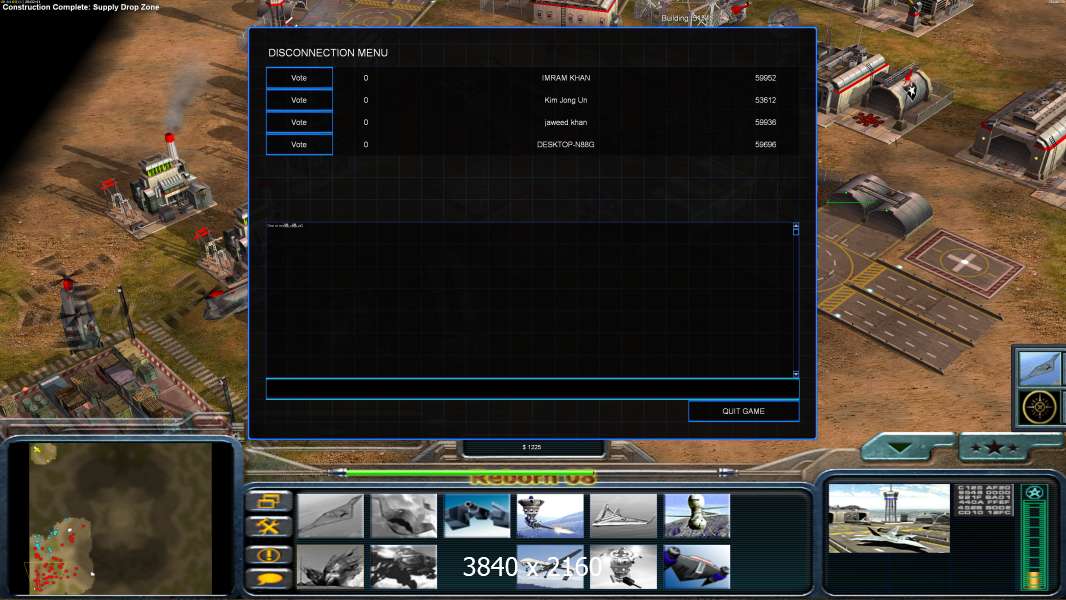1066x600 pixels.
Task: Collapse control bar with green down arrow
Action: [x=907, y=448]
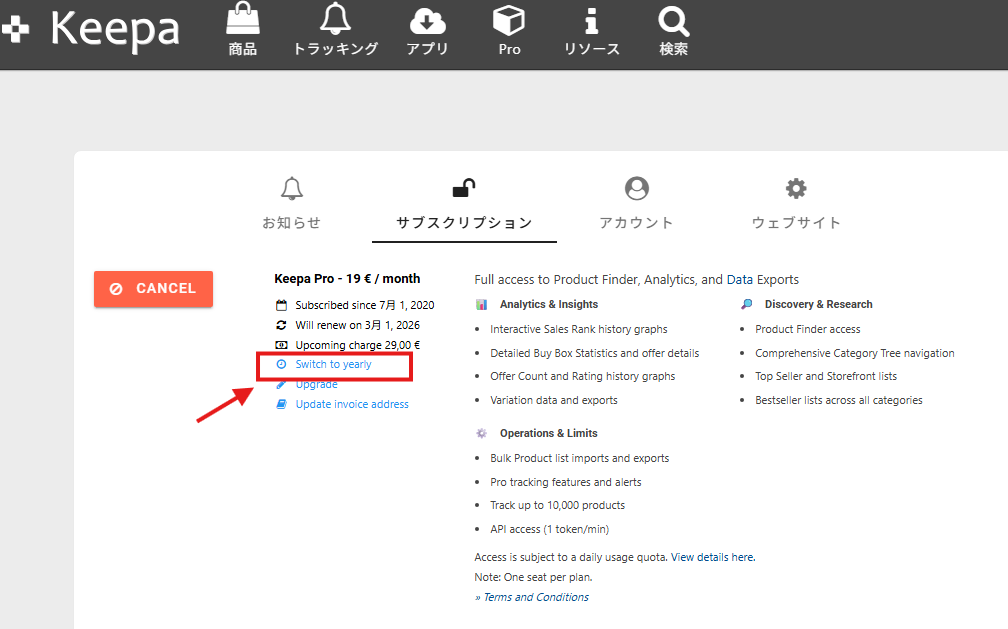Viewport: 1008px width, 629px height.
Task: Click the Discovery & Research magnifier icon
Action: (746, 305)
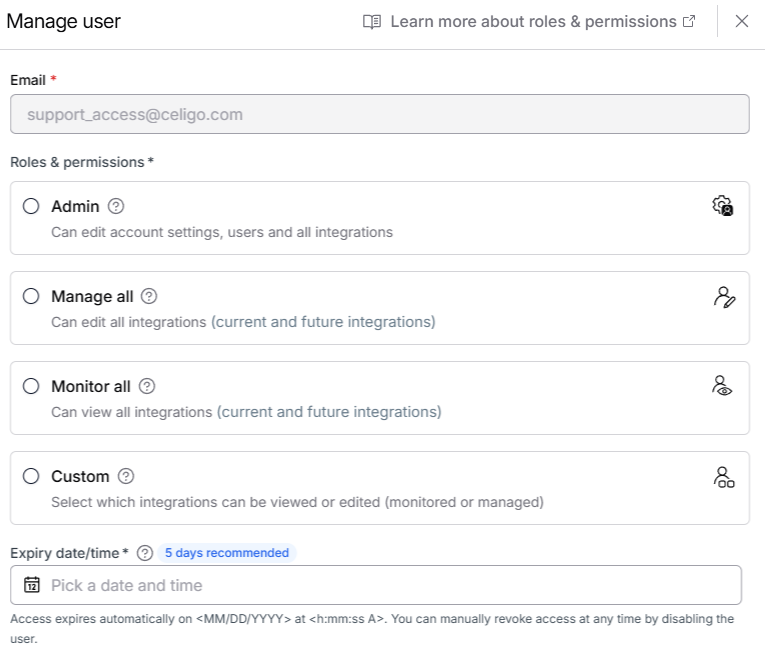Click the Monitor all user-eye icon

click(x=722, y=386)
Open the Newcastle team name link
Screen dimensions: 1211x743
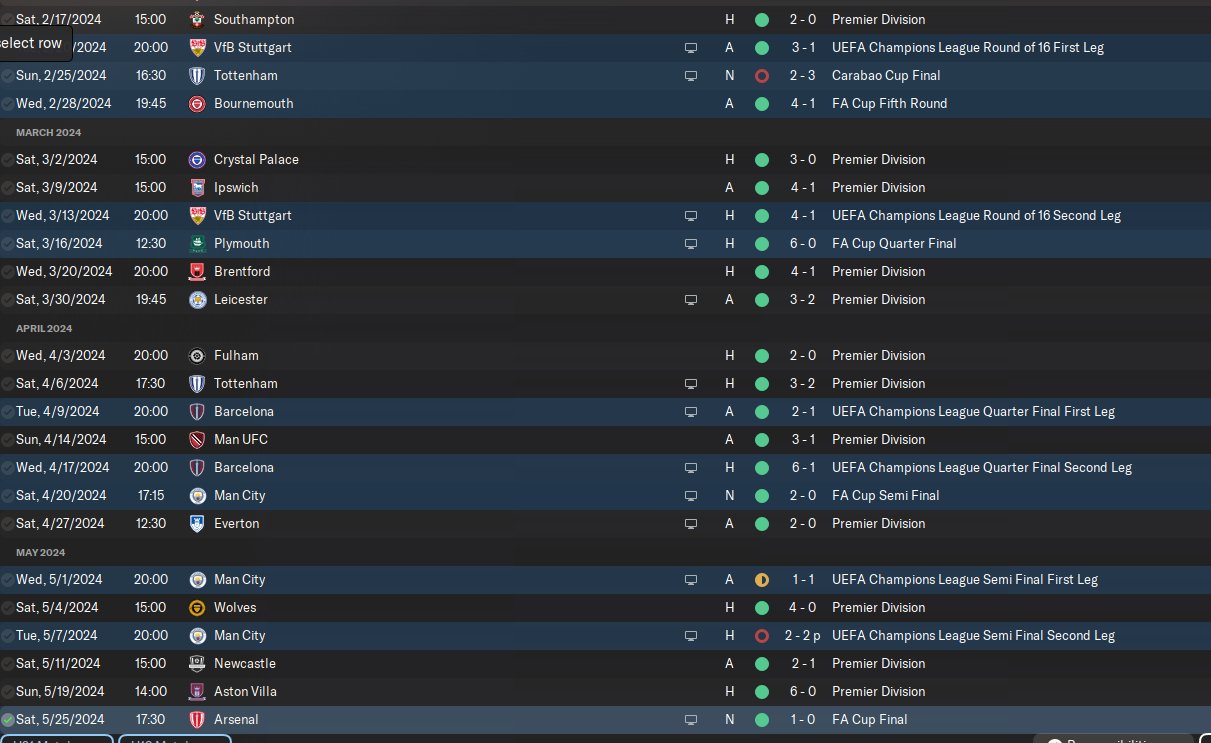pyautogui.click(x=245, y=663)
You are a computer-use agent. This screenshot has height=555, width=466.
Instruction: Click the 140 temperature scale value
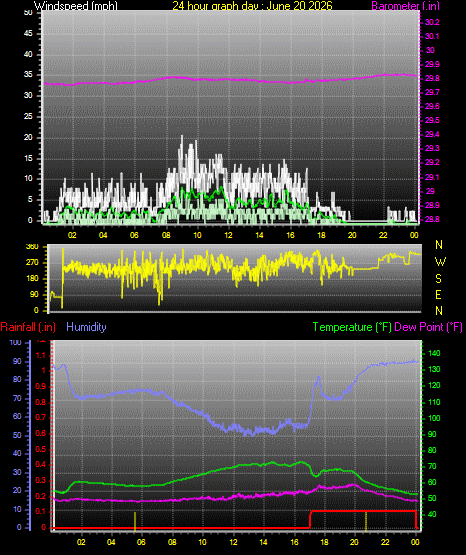pyautogui.click(x=434, y=353)
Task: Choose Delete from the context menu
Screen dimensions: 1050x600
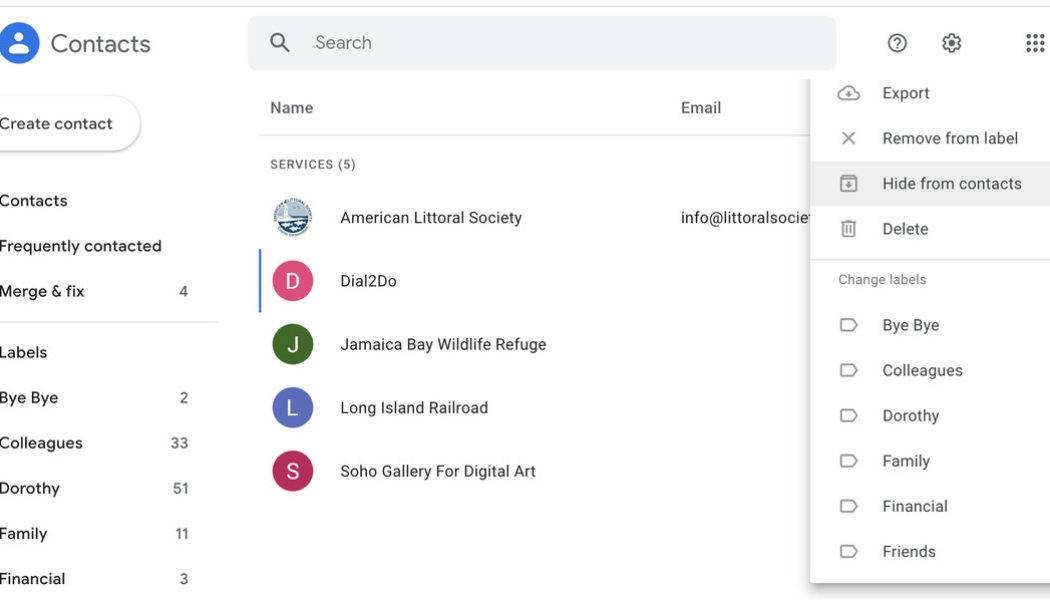Action: (905, 228)
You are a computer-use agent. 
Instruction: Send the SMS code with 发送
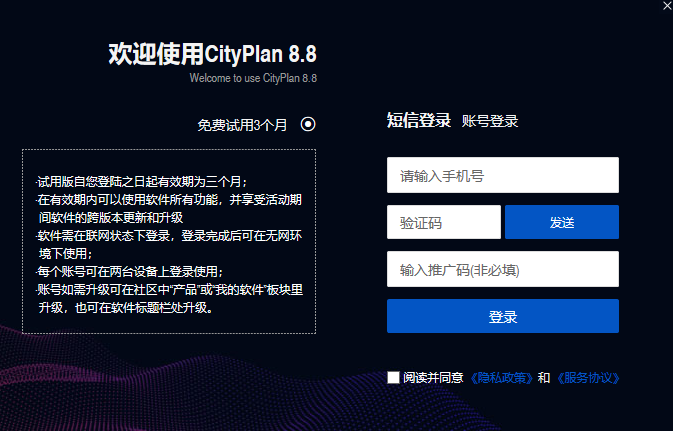562,222
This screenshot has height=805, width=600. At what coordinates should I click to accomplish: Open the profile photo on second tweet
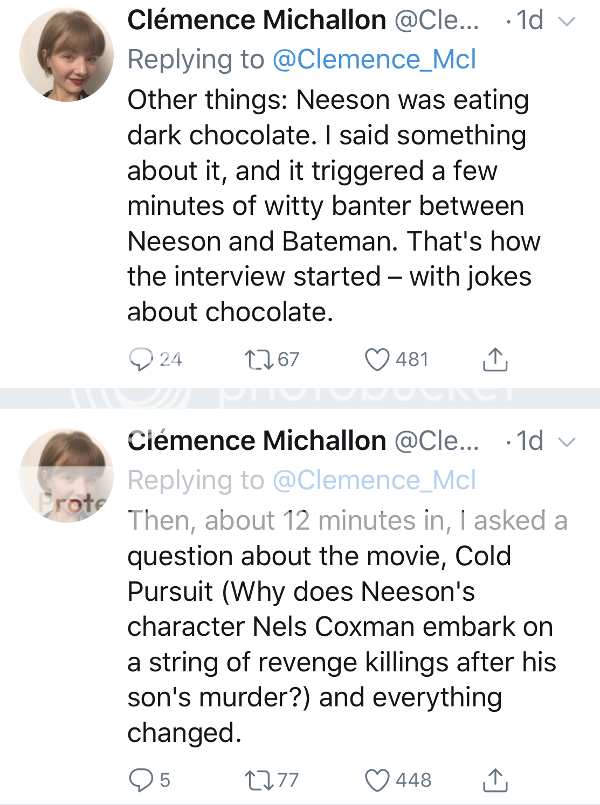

**Exercise details:** Begin at the line with "Instruction: Click the" and end at the last line of the data above. Reproduce those lines exactly, but not the pictures.

**Exercise answer:**
Instruction: Click the 140 temperature scale value
pyautogui.click(x=434, y=353)
Task: Choose Delete from the context menu
Screen dimensions: 1050x600
Action: (905, 228)
You are a computer-use agent. 
Instruction: Send the SMS code with 发送
562,222
This screenshot has height=805, width=600. At what coordinates should I click to accomplish: Open the profile photo on second tweet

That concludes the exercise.